繊維強化複合材料には、(1)高い比強度と大きな比弾性率、(2)材料特性の設計が可能、(3)優れた耐食性と耐久性、(4)熱膨張係数とコンクリートの類似性、といった特徴があるからだ。これらの特性により、FRP材料は、大スパン、高層、重量物、軽量、高強度、過酷な条件下で働く現代の構造物のニーズに応えることができる。様々な土木建築物、橋梁、高速道路、海洋、水力構造物、地下構造物などに使用されている。
熱可塑性プラスチック複合材料の開発見通しは大きい
同レポートによると、熱可塑性プラスチック複合材料の世界市場規模は、予測期間中に年平均成長率7.8%で、2030年までに626億2,000万米ドルに達すると予測されている。この成長は、航空宇宙産業や自動車産業からの製品需要の増加、建設産業の急成長に起因している。熱可塑性プラスチック複合材料は、住宅、インフラ、水道施設の建設に使用されている。優れた強度、強靭性、リサイクルや再形成が可能といった特性により、熱可塑性プラスチック複合材料は建設用途の製造に理想的な材料となっている。
熱可塑性プラスチック複合材料は、貯蔵タンク、軽量構造物、窓枠、電柱、手すり、パイプ、パネル、ドアの製造にも使われる。自動車産業は重要な応用分野のひとつである。
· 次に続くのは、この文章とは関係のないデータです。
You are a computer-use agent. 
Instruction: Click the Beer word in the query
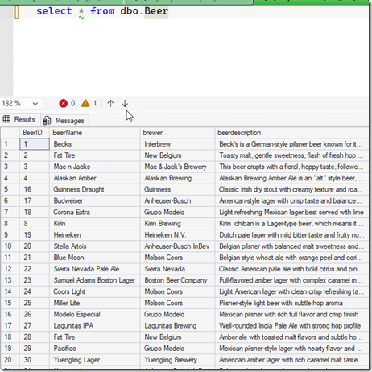(x=156, y=11)
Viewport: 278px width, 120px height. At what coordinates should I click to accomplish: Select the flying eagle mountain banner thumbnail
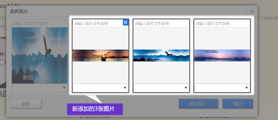161,55
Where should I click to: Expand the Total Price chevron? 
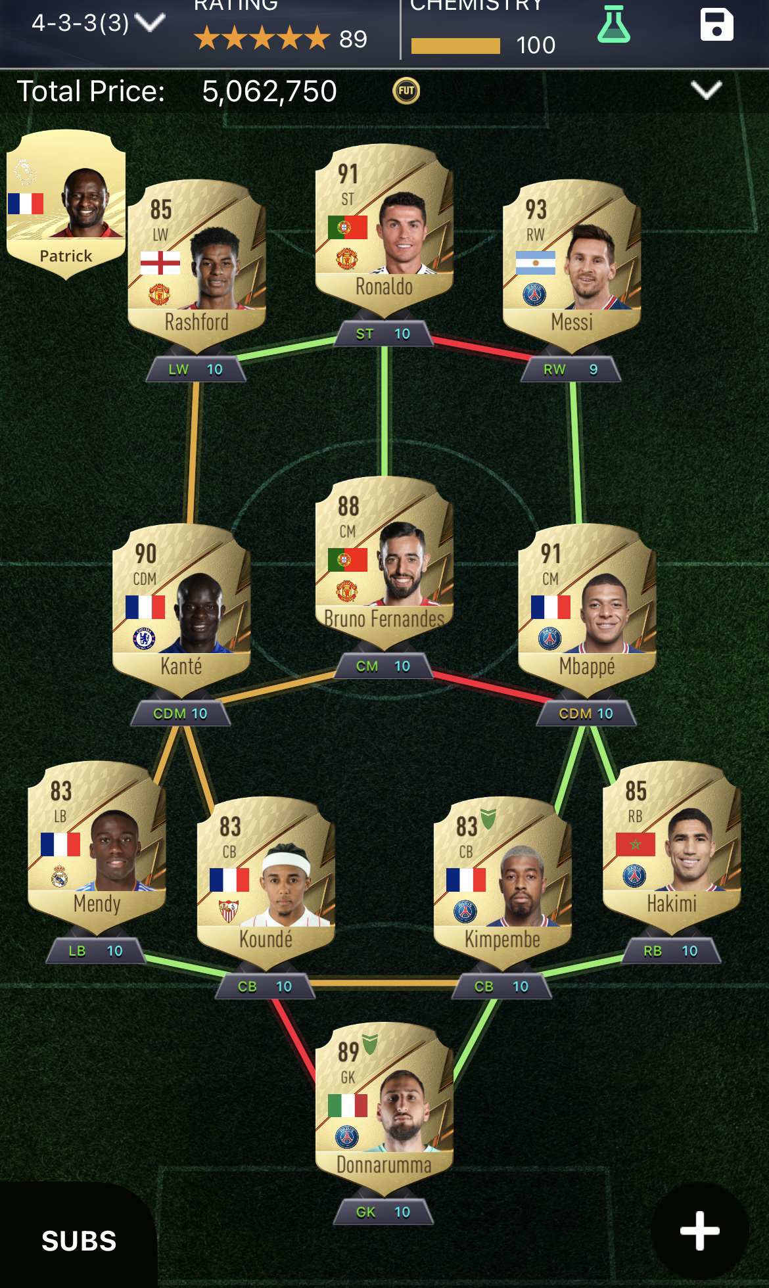point(706,90)
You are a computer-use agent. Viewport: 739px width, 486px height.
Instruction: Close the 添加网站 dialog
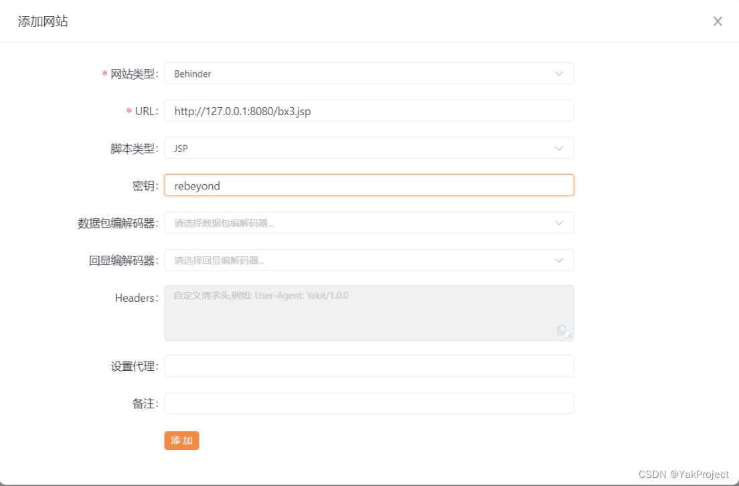(718, 21)
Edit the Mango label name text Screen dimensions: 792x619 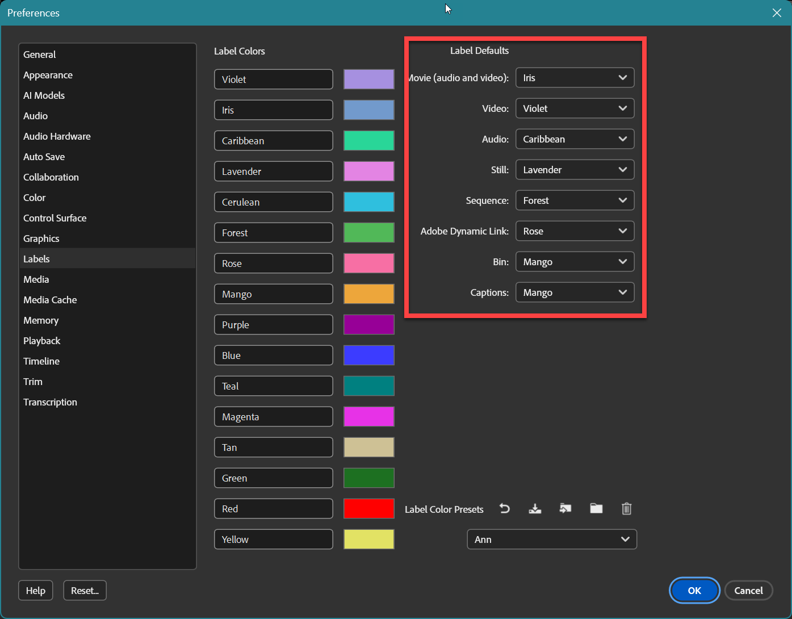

メーカーは燃費の向上に力を入れており、そのために金属や鉄を軽量の熱可塑性複合材料に置き換えている。例えば、炭素繊維の重量は鋼鉄の5分の1であるため、車両全体の軽量化に役立つ。欧州委員会によると、自動車の炭素排出量上限目標は2024年までに1キロメートルあたり130グラムから95グラムに引き上げられる予定であり、自動車製造業界における熱可塑性プラスチック複合材料の需要が高まると予想されている。